Lo stress che porta in farmacia

Donne e stress: una relazione pericolosa che spesso le porta a chiedere aiuto agli psicofarmaci. Quanto gli eventi dolorosi e lo stress quotidiano incidono sul benessere psicofisico delle donne? Possono i farmacisti trasformarsi in un punto di riferimento per quelle donne che ricorrono ai farmaci per superare situazioni difficili? Se lo sono chiesto i ricercatori del dipartimento di Medicina e Sanità pubblica dell’Università di Verona. Insieme alla commissione Pari Opportunità della Regione Veneto,infatti, hanno pensato di sfruttare questa assidua frequentazione tra donne e farmacisti per capire quanto gli eventi stressanti incidano sulla vita quotidiana delle donne e sulla loro salute mentale, valutando anche l’impatto di questi sull’uso (e abuso) di ansiolitici e antidepressivi.

L’indagine ha coinvolto 249 farmacisti di tutta la regione e 11357 donne. Ciascun farmacista ha intervistato 48 clienti femminili, una al giorno, nei mesi di maggio e ottobre 2008. Le donne erano scelte casualmente ma secondo un preciso criterio: 16 erano selezionate tra quelle che presentavano una prescrizione personale per un farmaco ansiolitico o un antidepressivo, e 32 tra quelle entrate in farmacia per una qualsiasi altra motivazione. Dopo una breve intervista su alcuni aspetti farmacologici generali, a ogni cliente selezionata era consegnato un questionario, da compilare in uno spazio riservato appositamente allestito, sullo stato familiare, la condizione lavorativa, l’autosufficienza, l’eventuale supporto psicologico, psichiatrico o sociale, e la presenza nella propria vita di eventi stressanti (per esempio violenza, lutto, problemi di salute, familiari, affettivi e finanziari), insieme a una valutazione del loro impatto sul proprio benessere.

Dall’analisi dei questionari e delle interviste è emerso che le partecipanti – in genere sposate, di età media intorno ai 50 anni e autonome nella vita quotidiana – assumevano prevalentemente farmaci per disturbi cardiovascolari, gastrointestinali e articolari. La maggior parte delle terapie ansiolitiche e/o antidepressive prescritte si protraeva da più di sei mesi, ma solo nel 26 per cento dei casi era supportata dall’intervento di uno psicologo o di uno psichiatra. Gli eventi stressanti più frequenti erano la morte di un parente stretto, problemi familiari e affettivi, difficoltà economiche. Come atteso dai ricercatori, questi eventi erano più frequenti nelle donne che presentavano prescrizioni per ansiolitici e antidepressivi (90 per cento del campione intervistato) rispetto alle altre (74 per cento). Poiché, notano i ricercatori, l’impatto sullo stato di benessere di queste vicende personali e familiari persiste spesso per diversi mesi, le donne sottoposte a terapie psicofarmacologiche tendono a prolungare il trattamento anche quando le linee guida lo sconsigliano.

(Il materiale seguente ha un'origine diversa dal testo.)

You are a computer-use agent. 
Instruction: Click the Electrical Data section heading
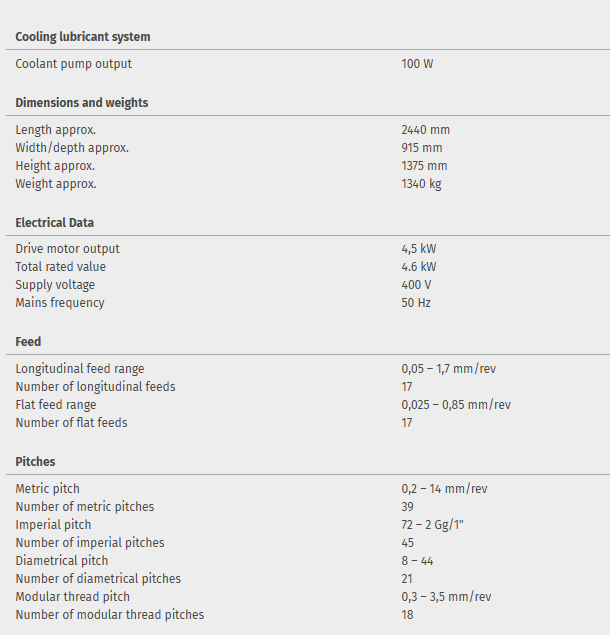coord(55,223)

“Le donne ricorrono ai farmaci anche perché non sempre trovano spazi di ascolto sufficienti”, spiega Anita Conforti, ricercatrice dell’Università di Verona e tra gli autori dello studio. “Il farmacista può diventare un punto di riferimento importante, se adeguatamente formato”. Tra gli scopi dell’indagine, infatti, vi era anche quello di promuovere una maggiore consapevolezza del problema in queste importanti figure professionali: i farmacisti hanno partecipato ad alcuni incontri preparatori, per mettere alla prova la loro abilità di counseling e capire se effettivamente potessero essere di aiuto in queste situazioni. Spesso però a condurre le donne verso l’uso di ansiolitici e antidepressivi sono problemi di carattere affettivo e socioeconomico: in questo caso bisogna trovare soluzioni che prescindano dal farmaco. “Anche per questo è importante che la ricerca si trasformi in un modello esportabile nelle altre regioni, per fare indagini capillari e approfondire le esigenze delle donne nelle diverse realtà locali. La speranza – conclude la ricercatrice – è che alla fine questi dati vengano utilizzati da chi decide le politiche sanitarie”.